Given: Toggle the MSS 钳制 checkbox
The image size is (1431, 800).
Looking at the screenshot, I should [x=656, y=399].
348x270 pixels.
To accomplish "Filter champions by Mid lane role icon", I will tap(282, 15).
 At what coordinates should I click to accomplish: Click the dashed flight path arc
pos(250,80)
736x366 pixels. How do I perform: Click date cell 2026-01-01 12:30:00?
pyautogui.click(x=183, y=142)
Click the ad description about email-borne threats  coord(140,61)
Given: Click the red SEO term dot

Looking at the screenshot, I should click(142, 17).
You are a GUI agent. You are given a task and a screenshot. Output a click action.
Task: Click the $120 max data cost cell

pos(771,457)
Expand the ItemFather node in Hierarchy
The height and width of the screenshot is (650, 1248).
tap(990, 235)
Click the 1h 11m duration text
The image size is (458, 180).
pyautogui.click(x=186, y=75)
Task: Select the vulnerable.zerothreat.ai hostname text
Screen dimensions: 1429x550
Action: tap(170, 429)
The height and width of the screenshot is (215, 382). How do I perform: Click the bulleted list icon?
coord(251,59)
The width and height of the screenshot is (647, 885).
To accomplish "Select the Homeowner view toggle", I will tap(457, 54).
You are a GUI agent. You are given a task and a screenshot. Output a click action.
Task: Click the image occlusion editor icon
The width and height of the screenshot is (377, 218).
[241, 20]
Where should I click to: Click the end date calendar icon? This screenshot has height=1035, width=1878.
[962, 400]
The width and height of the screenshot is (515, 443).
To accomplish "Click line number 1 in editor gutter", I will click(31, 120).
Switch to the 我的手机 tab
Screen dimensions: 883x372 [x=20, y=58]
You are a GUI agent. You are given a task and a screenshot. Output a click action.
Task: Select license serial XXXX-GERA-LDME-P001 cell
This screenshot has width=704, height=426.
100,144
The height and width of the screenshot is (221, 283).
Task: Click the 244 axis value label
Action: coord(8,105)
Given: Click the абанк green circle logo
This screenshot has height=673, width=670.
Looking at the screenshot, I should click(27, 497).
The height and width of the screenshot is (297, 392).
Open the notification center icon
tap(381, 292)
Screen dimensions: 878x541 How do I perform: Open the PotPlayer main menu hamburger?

About this exercise: Above are some records; repeat all of them exactly.

Solution for this exercise:
Given: Toggle the MSS 钳制 checkbox
The image size is (1431, 800).
Looking at the screenshot, I should [x=656, y=399].
348x270 pixels.
To accomplish "Filter champions by Mid lane role icon", I will tap(282, 15).
 At what coordinates should I click to accomplish: Click the dashed flight path arc
pos(250,80)
736x366 pixels. How do I perform: Click date cell 2026-01-01 12:30:00?
pyautogui.click(x=183, y=142)
Click the ad description about email-borne threats  coord(140,61)
Given: Click the red SEO term dot

Looking at the screenshot, I should click(142, 17).
You are a GUI agent. You are given a task and a screenshot. Output a click action.
Task: Click the $120 max data cost cell

pos(771,457)
Expand the ItemFather node in Hierarchy
The height and width of the screenshot is (650, 1248).
tap(990, 235)
Click the 1h 11m duration text
The image size is (458, 180).
pyautogui.click(x=186, y=75)
Task: Select the vulnerable.zerothreat.ai hostname text
Screen dimensions: 1429x550
Action: tap(170, 429)
The height and width of the screenshot is (215, 382). How do I perform: Click the bulleted list icon?
coord(251,59)
The width and height of the screenshot is (647, 885).
To accomplish "Select the Homeowner view toggle", I will tap(457, 54).
You are a GUI agent. You are given a task and a screenshot. Output a click action.
Task: Click the image occlusion editor icon
The width and height of the screenshot is (377, 218).
[241, 20]
Where should I click to: Click the end date calendar icon? This screenshot has height=1035, width=1878.
[962, 400]
The width and height of the screenshot is (515, 443).
To accomplish "Click line number 1 in editor gutter", I will click(31, 120).
Switch to the 我的手机 tab
Screen dimensions: 883x372 [x=20, y=58]
You are a GUI agent. You are given a task and a screenshot. Output a click action.
Task: Select license serial XXXX-GERA-LDME-P001 cell
This screenshot has width=704, height=426.
100,144
The height and width of the screenshot is (221, 283).
Task: Click the 244 axis value label
Action: coord(8,105)
Given: Click the абанк green circle logo
This screenshot has height=673, width=670.
Looking at the screenshot, I should click(27, 497).
The height and width of the screenshot is (297, 392).
Open the notification center icon
tap(381, 292)
Screen dimensions: 878x541 How do I perform: Open the PotPlayer main menu hamburger?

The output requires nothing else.